That's the problem with the typical med school. They got beat, and now they're going to waste **** tons of money and time in court and soil their reputation even further. Like the average administration of a med school, they're immature control-obsessed people that can't stand the thought that what they do is incorrect. Instead of moving on, they're going to push and push and push and I still highly doubt anything else will change. As you go into a higher and higher actual court and public spotlight, it's just going to favor the student more. Especially due to the fact that the student initially won the case(no pun intended) and it's the medical school who is essentially trying to end the student's career. I bet their legal team is crying itself to sleep. If you are a medical school and ever trying to get a student for "unprofessionalism," you want it to stay in house as much as possible. As we elevate this concept legally, the whole abstract nature of this BS policy just gets contemplated more and more, and the judges see it for what it is. BS. I'd bet any amount of money that the appeal changes nothing.
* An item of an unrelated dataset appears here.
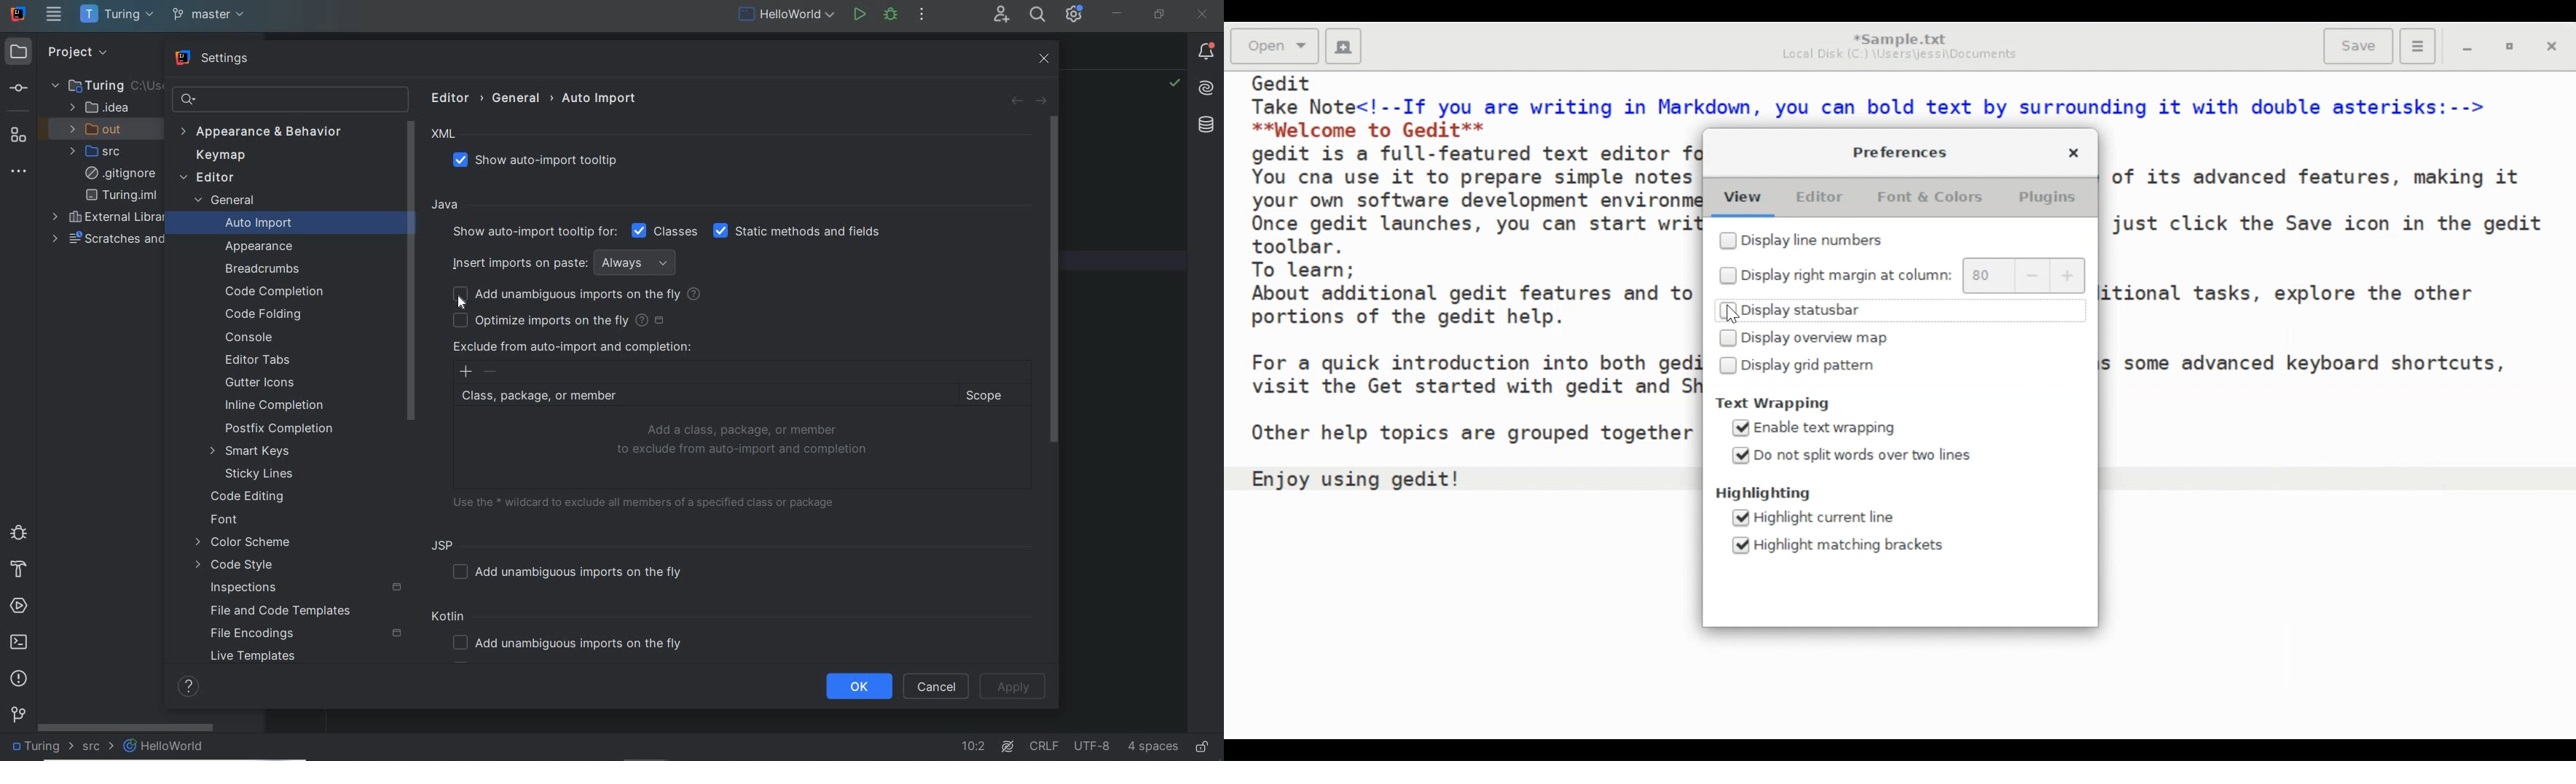  What do you see at coordinates (572, 346) in the screenshot?
I see `EXCLUDE FROM AUTO-IMPORT AND COMPLETION` at bounding box center [572, 346].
Also, I always just love when things like this happen. ( sarcasm) The administrators act like the one incident they catch of this type of stuff is an outrage, when they could find 50 incidents of it every year. Like someone else said, those school dances and stuff, you could get 1/4 of the class on "unprofessionalism" on one night alone, easy. It's really annoying there is this all or nothing policy where the moment the issue is addressed, the student faces terrible punishment, yet 99 % never have any mention of it and just keep repeating the same behavior.
My last comment is also how this was postponed to the end of the student's career and made to screw them as much as possible basically. Gotta love that. Stuff like this is why we have " I hate medical school " threads.